What does literature do? I’m not asking what literature produces or creates. It’s not my business to ask about the meaning of literature: to the individual or to society. These questions have already been answered in more or less satisfying ways. Most answers seek to portray literature either as a didactic tool or an aspect of humanistic, democratic core values. Literature brings knowledge, we’re told, and knowledge enlarges the world. It teaches us to tolerate and respect our fellow human beings. To cut it short: you learn more and become a better person by reading literature. This might well be a positive effect of reading literature on someone already characterized by these values. But the question remains what literature DOES. What it does to become what it is. And what it does in relation to what we in lack of a better word must call reality, the real world. Because literature presents, on that we must agree however we wish to define it, another world.

 

To answer this question, we must return to the point of departure of literature. Someone tells something to someone else.

 

In the final months of 13th century Genoa, the merchant and explorer Marco Polo shared a cell with a certain Rustichello. Polo was from Venice, Rustichello from Pisa.

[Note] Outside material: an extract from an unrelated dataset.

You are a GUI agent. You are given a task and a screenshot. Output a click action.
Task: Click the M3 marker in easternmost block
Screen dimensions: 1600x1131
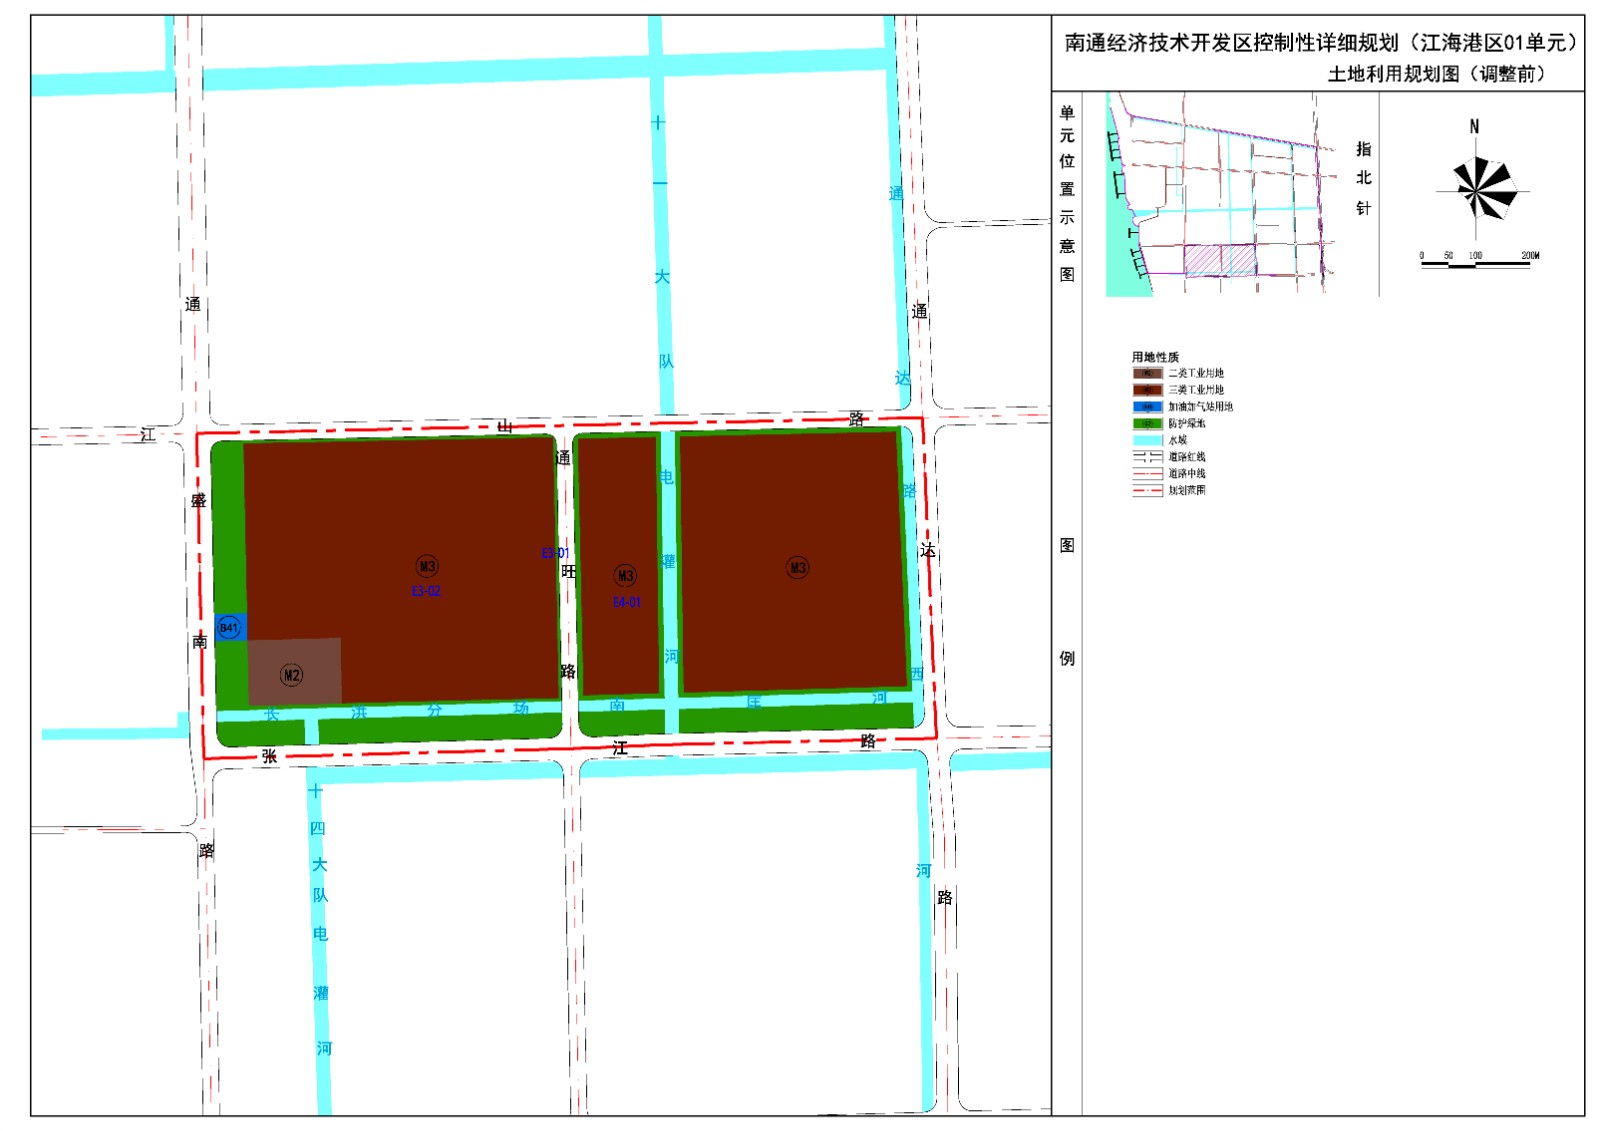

Both men had been captured after having fought against the mighty city-state of Genoa. As a prison pastime, so we’re told, Polo told the story of his almost 25 years of traveling in Asia and China to Rustichello who noted it down. Rustichello was the author of a novel on King Arthur - one of Italy’s first romances of chivalry -, and thus had a certain experience in writing fantastical stories.

 

Unfortunately, Rustichello’s prison manuscript has vanished since then. Afterwards, there were several versions of the book which was later to be called The Travels of Marco Polo. They were all different, but no one could tell exactly how they differed. It was impossible to tell if a version was a true copy of Rustichello’s manuscript or if it mainly consisted of fragments and rewritings from unknown co-authors. And then came the question of the veracity to Polo’s story found in Rustichello’s own manuscript. Perhaps they both sat in their cell, dreaming and fantasizing.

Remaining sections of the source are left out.